[Stored records]
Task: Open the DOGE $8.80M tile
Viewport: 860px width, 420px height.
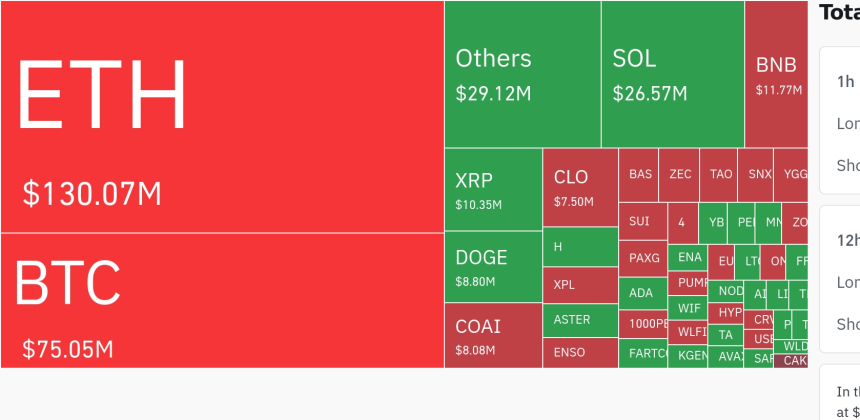Action: click(x=493, y=267)
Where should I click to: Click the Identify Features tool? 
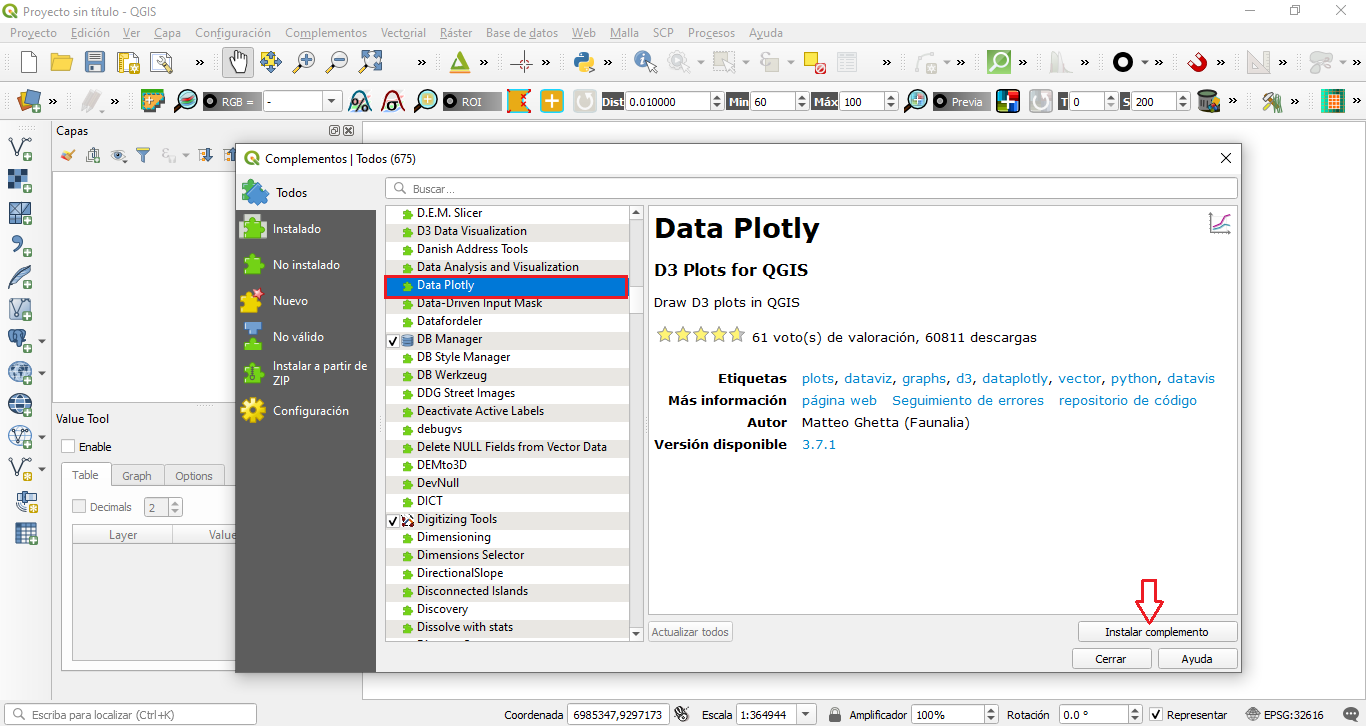point(645,62)
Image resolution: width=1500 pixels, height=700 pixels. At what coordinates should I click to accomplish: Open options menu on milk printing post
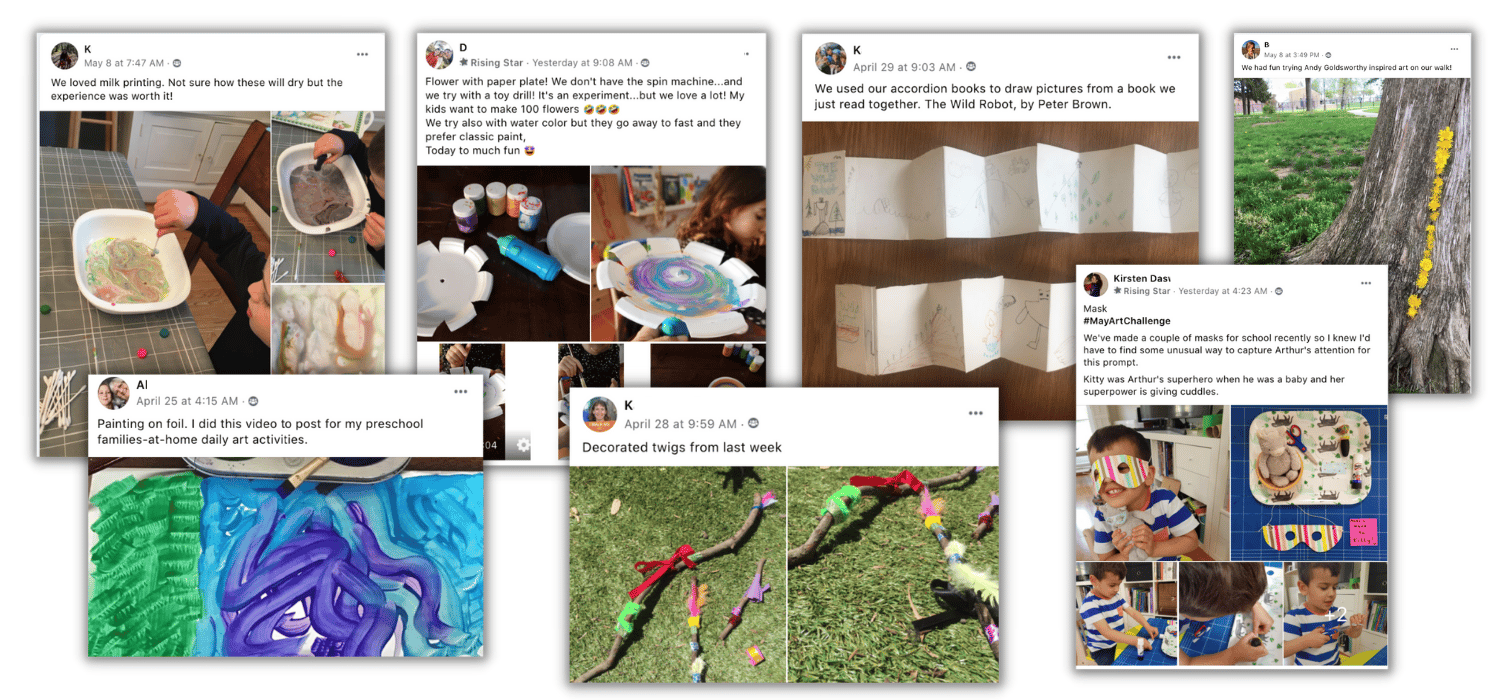click(362, 54)

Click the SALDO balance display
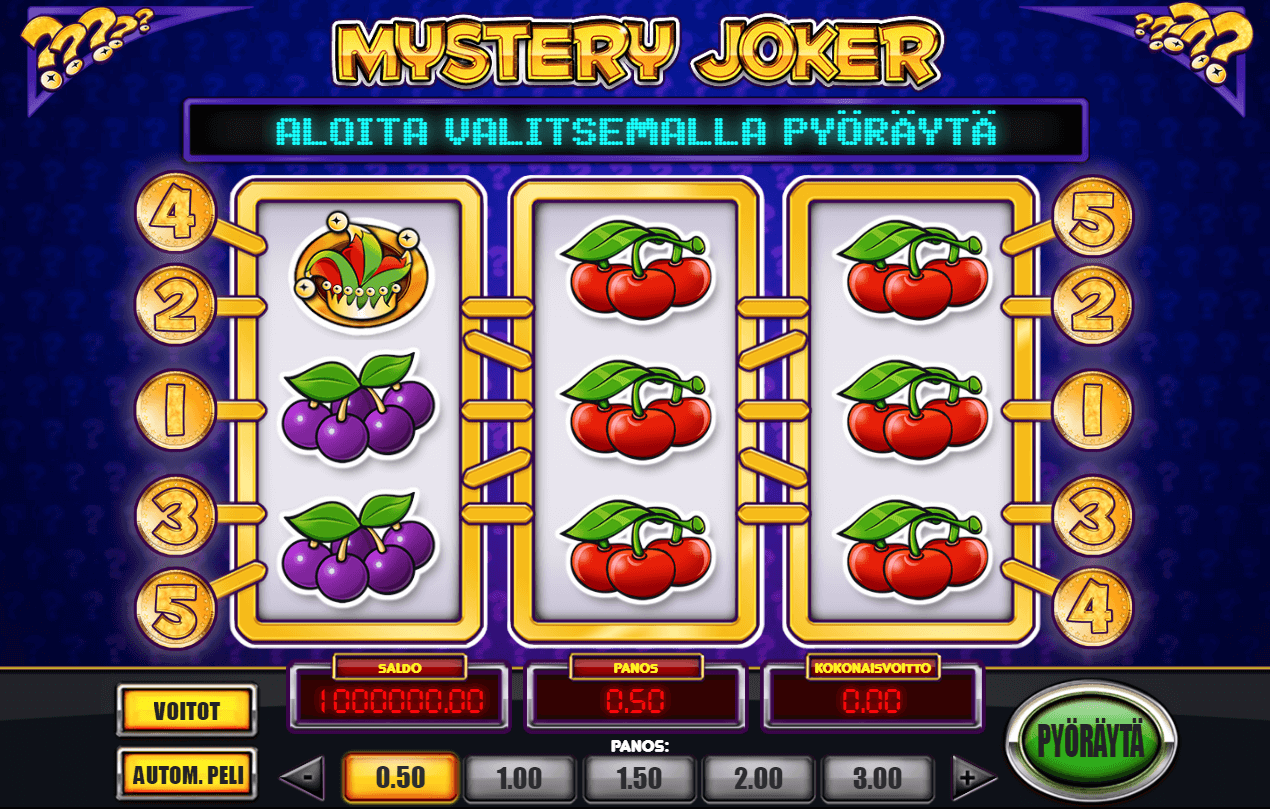(400, 698)
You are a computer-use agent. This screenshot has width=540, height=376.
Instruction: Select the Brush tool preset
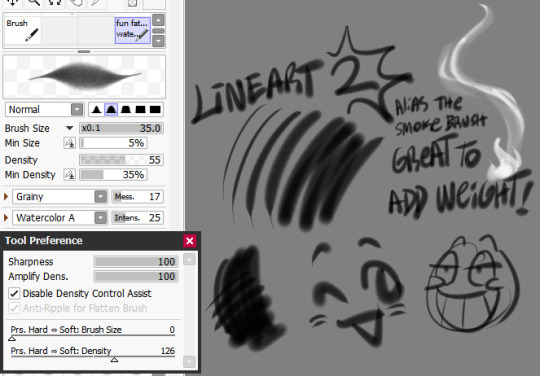(23, 30)
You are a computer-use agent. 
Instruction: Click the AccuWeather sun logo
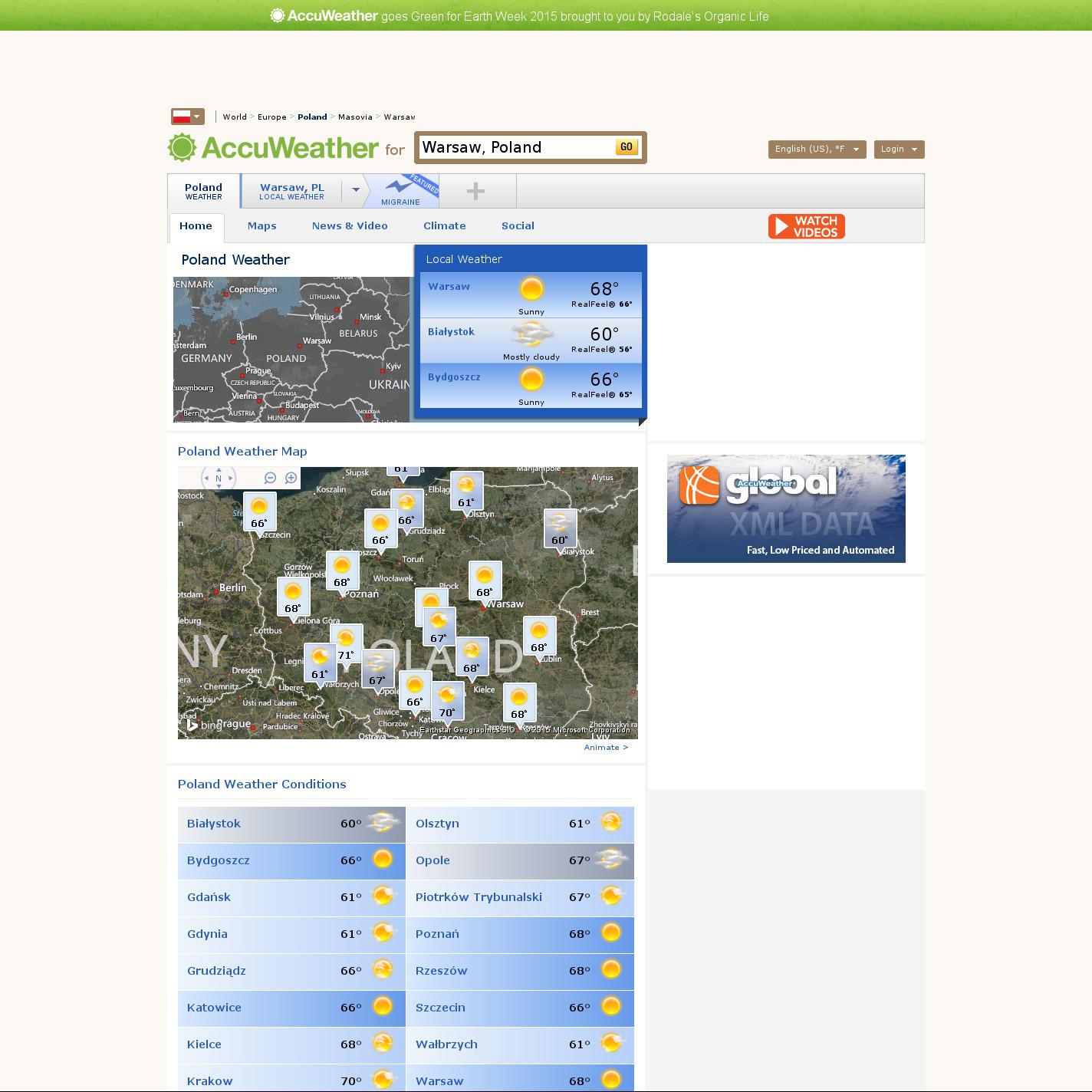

_TASK GOAL_
Your output should consist solely of the lines from the line containing "Image resolution: width=1500" through the last line of the entries, verbatim, minus any pictures.

_RESPONSE TO THIS EXERCISE_
Image resolution: width=1500 pixels, height=700 pixels. At what coordinates should I click to accomplish: Open options menu on milk printing post
click(362, 54)

Click the SALDO balance display
(400, 698)
You are a computer-use agent. This screenshot has width=540, height=376.
Instruction: Select the Brush tool preset
(23, 30)
You are a computer-use agent. 
Instruction: Click the AccuWeather sun logo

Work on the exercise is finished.